柏木氏:限界コストゼロに近づいてしまうと、投資案件として魅力的ではなくなります。ですから、逆にどこかで限界コストは下げ止まると思っています。そうしないと、投資効果がありません。
RE100の企業に代表されるような再エネ需要家のニーズを満たすためには、再エネ発電事業者が必要です。自家消費用の太陽光発電への投資ができない工場などもあるでしょう。そうしたときに、太陽光発電の開発が必要となる。そのような需要は常にあるので、下げ止まると考えられます。
一方、太陽光発電には、急な天気の変化などによる、供給途絶リスクがあります。これをカバーするのが、天然ガスコージェネレーションや天然ガス発電所です。もちろん、これらはガス代がかかります。つまり、太陽光発電は調整力が必要な電源であるため、そのコストがかかるということです。
こうした調整力が適切に運用できるようにしなければいけません。その意味では、電力広域的運営推進機関(OCCTO)の役割は、大きくなっていくとも思います。多様な再エネと天然ガス発電などの調整力のある電源、こうした、多様なエネルギーをバランス良く使うことで、エネルギーが安定して供給されるようになります。
エネルギーは二者択一ではなく、最適なエネルギーミックスが必要です。
全世界の発電量をみると、まだ4割が石炭です。2割が天然ガスと水力、残りを原子力と再エネが1割ずつ。まだまだ高炭素社会というのが実情です。
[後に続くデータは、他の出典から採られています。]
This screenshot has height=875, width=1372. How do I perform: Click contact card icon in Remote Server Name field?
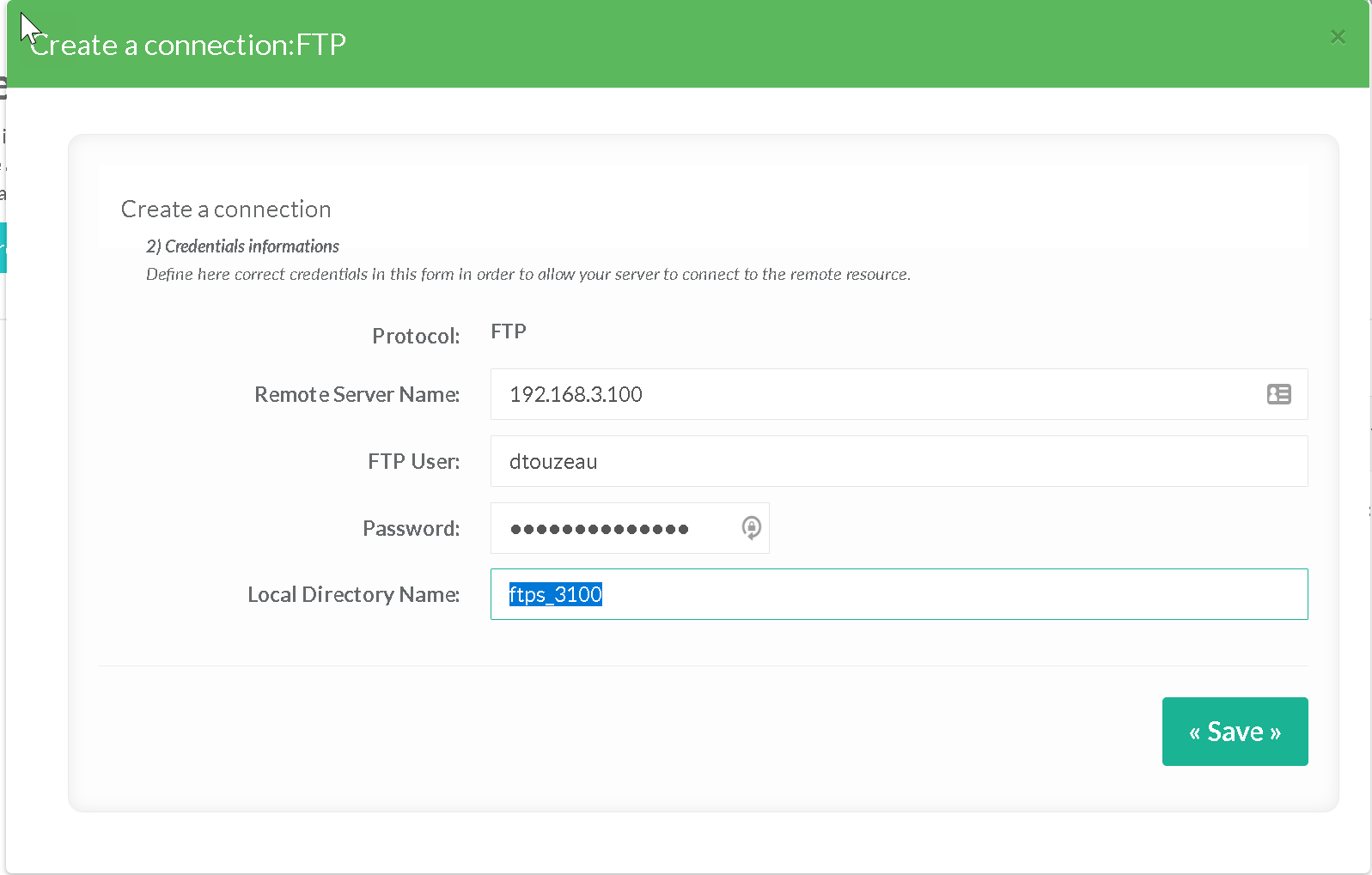coord(1278,394)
こうしたエネルギーミックスのメリットをうまく取り込みながら、脱炭素化していくというのが、これからのエネルギーシステムの方向です。
―ところで、柏木先生がセンター長をつとめる、先進エネルギー国際研究(AES)センターは、設立後10年が経過しました。さまざまな成果を上げてきたと思います。今後、どのように展開するのでしょうか。
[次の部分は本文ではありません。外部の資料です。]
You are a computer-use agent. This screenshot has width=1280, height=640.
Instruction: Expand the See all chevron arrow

柏木氏:AESセンターは、民間企業6社との共同研究という形で10年間やってきました。主要なエネルギー企業から研究資金の提供を受けて、エネルギーの面的利用や脱炭素化、スマートエネルギーの技術開発や自治体との連携なども行い、成果をあげてきました。
センターの事業は延長が決まっています。名称を先進的エネルギーソリューション研究センターに改称する予定です。研究の出口は、優れたプロジェクトをつくりだすことです。それがエネルギーの地産地消モデルということになります。引き続き、民間企業と連携し、より確かな成果を上げていきたいと思います。